"Holtz Eakin" + "Social Security"
Since John McCain has yet to make a detailed and concrete statement of his views on Social Security and since the ladies and gentlemen of the Main Stream Media have yet to give him any detailed questions on this issue, Wonks Anonymous decided to do a little research on the position of John McCain's chief economic advisor on Social Security.
It's not all that hard people. Just type the title of this post, literally, into your Google search bar. Go to the third item or so.
It is a report from The Congressional Budget Office dated 2004. This would be at the time when the nation was blessed with an honest and conscientious Republican President and a frugal and highly intelligent Republican Congress - who, by the by, chose Mr. Holtz-Eakin as their chief economic advisor.

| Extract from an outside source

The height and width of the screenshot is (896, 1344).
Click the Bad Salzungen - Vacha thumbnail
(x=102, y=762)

In an earlier post on this blog Wonks Anonymous divided analysts of Social Security into two groups: Those who think that the system is in trouble in about a decade because pension payments will exceed payroll tax revenues and those who see some problems in the more distant future when the trust fund may be exhausted without paying all promised pensions.
Mr. Holtz-Eakin is clearly of the "panic now" school of thought. One can see this from the graph printed on the cover of the report and from the preface of the report.

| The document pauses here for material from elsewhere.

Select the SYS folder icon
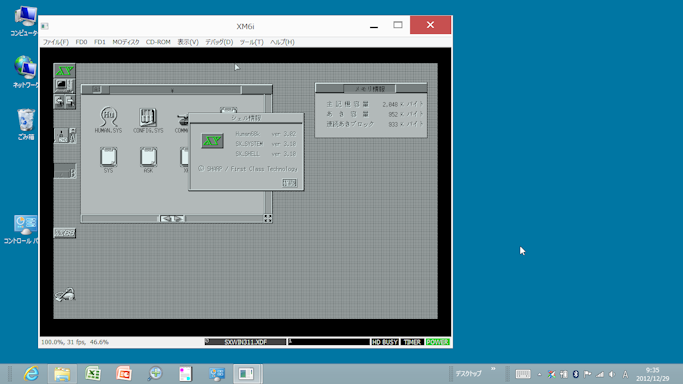The image size is (683, 384). [x=108, y=160]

Without even so much as a mention of the trust fund Mr Holtz-Eakin launches directly into a discussion of the gap between Social Security's cash in and its cash out:
CBO’s projection of a widening gap between outlays and revenues is consistent with other analyses of the outlook for Social Security. That gap is the key economic indication of the shortfall between the program’s spending commitments and dedicated revenues.
Which means that the doubled payroll taxes that we have been paying for the past twenty plus years to build up the trust fund, seem to have vanished. And just a note to you kids out there, Gen X or Gen Y: You too have been paying those taxes and your contributions are just as gone. For a discussion of this interesting history click here.

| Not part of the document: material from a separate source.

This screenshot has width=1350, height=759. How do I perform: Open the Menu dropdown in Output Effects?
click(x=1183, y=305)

For to the clear and penetrating mind of Mr. Holtz-Eakin:
Social Security’s finances are often discussed in terms of the trust funds that are used in the federal budget to track outlays and revenues over the life of the program. Those trust funds are mainly accounting mechanisms and contain no economic resources. But they are important from a policy perspective, because Social Security’s legal spending authority each year is limited to the total balance ofthe trust funds.
I am waiting to try this on my credit card company next month. Those credit card statements are mainly accounting mechanisms and contain no economic resources. Somehow I think that I will not get far.
Now the assets of the Social Security Trust Fund are US Government Debt and, barring national bankruptcy or some special Congressional repudiation, US Government Debt represents specific economic resources. It is backed by: The good faith of the US Government and the Government's ability to raise revenues through taxation.
In order to cover all bases Mr. Holtz-Eakin goes through possible fixes: Reduce benefits is number one in his book but he will allow for increases in the payroll tax - he never mentions increases in taxes on investment income or such - and reduction of other spending. Finally he allows that we might borrow to fund Social Security payments but:
That borrowing would need to be repaid by future generations, however, either through increased taxes or reduced federal spending.
It would appear that debt held by major investors or the Chinese is sacred and must be repaid but the trust fund is a mere "accounting mechanism".
When the Reagan administration was growing the national debt in the 1980's 'conservative' economists told us not to worry because "we owe it to ourselves." I think that I finally understand what they mean.
The Social Security Trust Fund is a general obligation of the Federal Government and it should be paid out of the general revenues. Until he hears otherwise Wonks Anonymous believes that John McCain's Social Security Reform is simply another corporate raid on the pension fund.
So you folks in the press: Are you ever going to ask him these questions or do McCain and Holtz-Eakin get a pass on this one?